(What to do):
1 > According to the oil filter excerpt, which company makes the STP filter?
2 > Copy the stretch of the oil filter excerpt from "Such, too, was" through "were rewritten today?" word for word.

(Excerpt provided):
Such, too, was the conclusion for many of the filters back in Issue 32. Again, saving you from the task of research, Arden noted the following observations of the same filter/different logo:
Mopar, Fleetguard and Motorcraft (coil spring)
Wix, NAPA and Penske (coil spring)
Hastings and Purolator (coil spring)
Deutsch, K&N, Mobil 1 (stamped spring)
Fram (stamped spring)
In my evaluation, the cast of characters has changed somewhat, but as a quick and easy (and, yes, unscientific) judge of quality you can bet I’ll not be using a filter with a stamped-type spring. In terms of then and now, it looks like the Purolator folks have changed their supplier as they are now in the stamped spring category. Further commentary on cellulose filters follows. I wonder if Purolator would still be on the recommended TSB list (TSB 09-004-01) if it were rewritten today?
The STP Oil Filter
As previously mentioned, the STP filter is made by Champion Laboratories. The STP oil filter has a base plate which has only five 1/4” diameter holes and one 5/16” diameter hole for the inbound oil to flow through (as Arden said, “In around the outside, out through the inside”). Taking wall effects into account, this means the STP filter will flow no more oil than a 1/2” diameter hole. Slowing oil flow is a method used to allow the media more time to filter the incoming oil, and it is often used in bypass filtration. But, are you certain your engine is getting sufficient oil flow to protect all of its components? In addition, the STP filter uses an inexpensive, stamped steel spring and no gasket to load and seal the filter element (or cartridge) against the base threaded plate. I previously mentioned the marketing claims, and STP has a clearly established brand name. (I struggle to understand what the STP brand represents.) In my opinion the STP filter is clearly the lowest quality of all the filters I evaluated.

(Material):
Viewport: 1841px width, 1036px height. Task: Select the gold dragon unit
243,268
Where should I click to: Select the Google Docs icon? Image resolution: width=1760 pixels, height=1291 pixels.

(Answers in order):
1 > Champion Laboratories.

2 >
Such, too, was the conclusion for many of the filters back in Issue 32. Again, saving you from the task of research, Arden noted the following observations of the same filter/different logo:
Mopar, Fleetguard and Motorcraft (coil spring)
Wix, NAPA and Penske (coil spring)
Hastings and Purolator (coil spring)
Deutsch, K&N, Mobil 1 (stamped spring)
Fram (stamped spring)
In my evaluation, the cast of characters has changed somewhat, but as a quick and easy (and, yes, unscientific) judge of quality you can bet I’ll not be using a filter with a stamped-type spring. In terms of then and now, it looks like the Purolator folks have changed their supplier as they are now in the stamped spring category. Further commentary on cellulose filters follows. I wonder if Purolator would still be on the recommended TSB list (TSB 09-004-01) if it were rewritten today?